The records below are to be reproduced exactly, with every picture left out.

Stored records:
_ _ _ _ _
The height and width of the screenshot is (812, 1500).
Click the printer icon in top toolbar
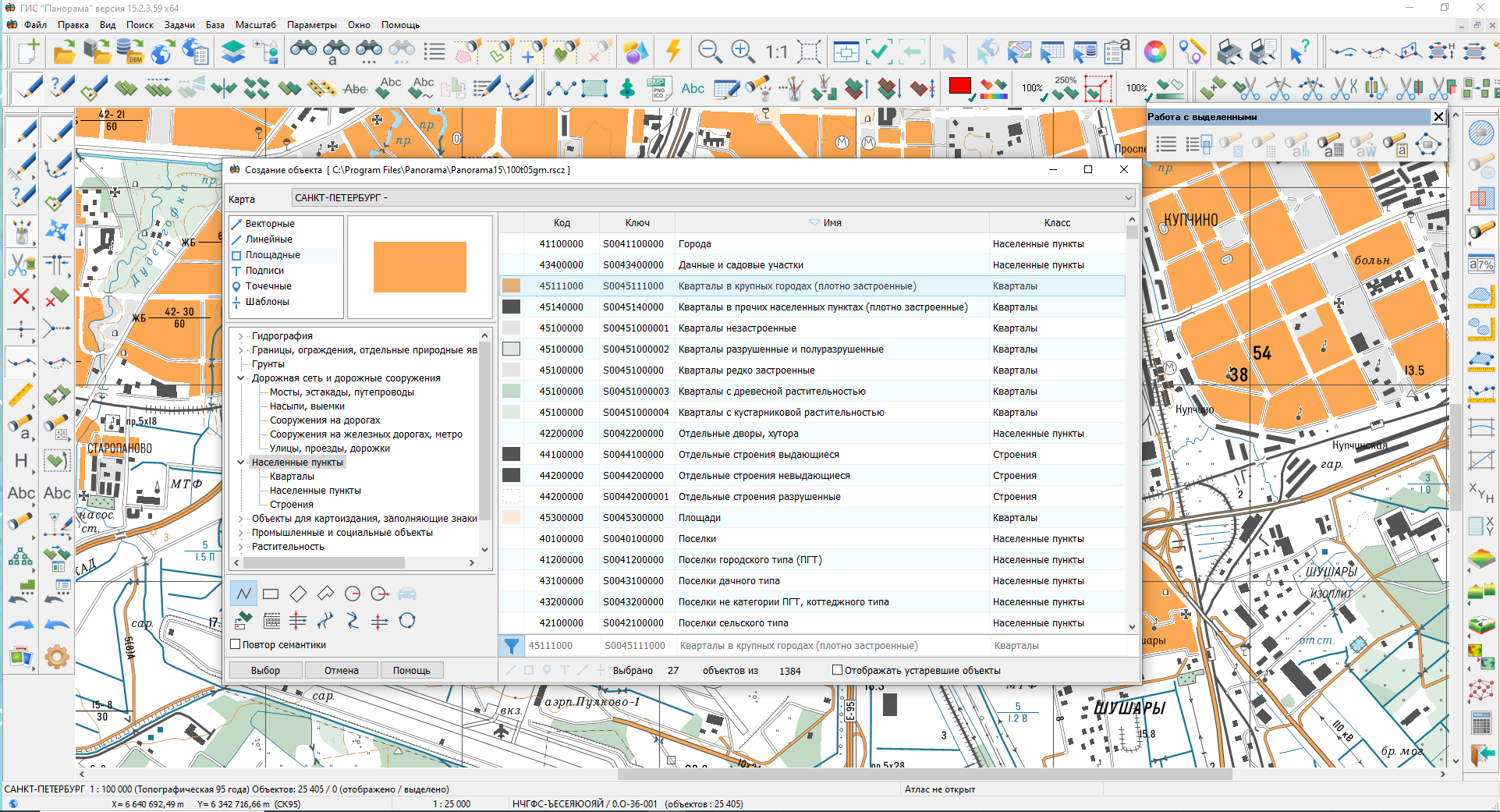1229,52
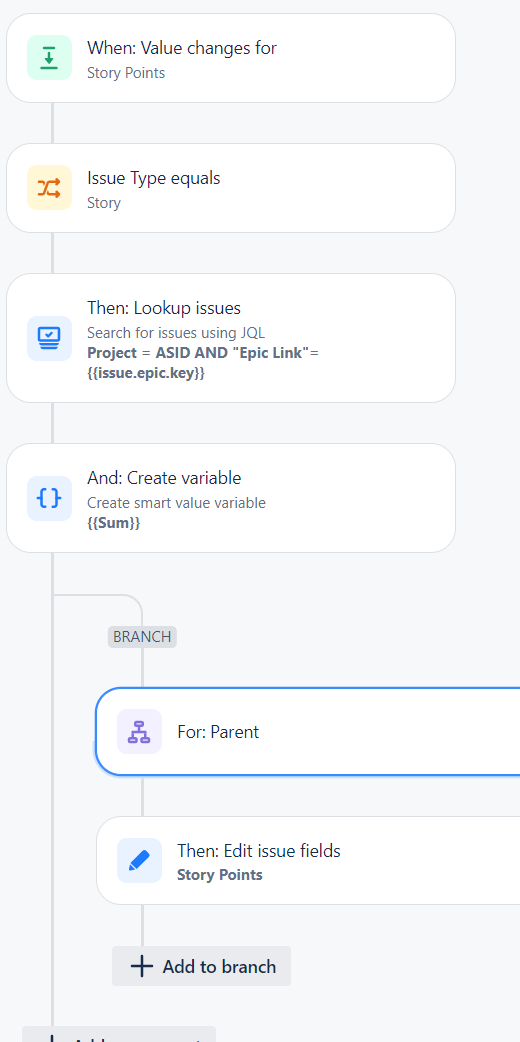The image size is (520, 1042).
Task: Click the curly braces Create variable icon
Action: pyautogui.click(x=49, y=498)
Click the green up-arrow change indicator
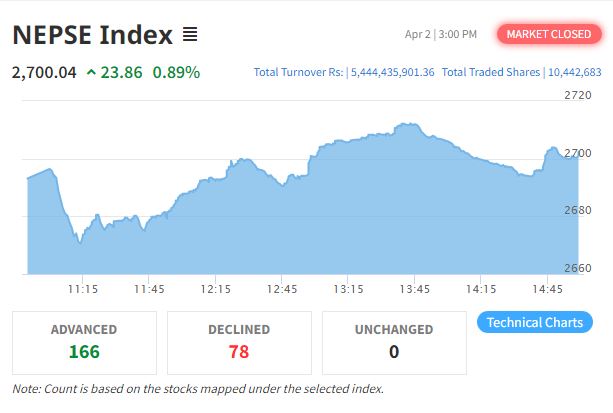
_ _ _ _ _
Response
The height and width of the screenshot is (812, 1500).
Click the printer icon in top toolbar
1229,52
The image size is (520, 1042).
Task: Click the curly braces Create variable icon
Action: pyautogui.click(x=49, y=498)
Click the green up-arrow change indicator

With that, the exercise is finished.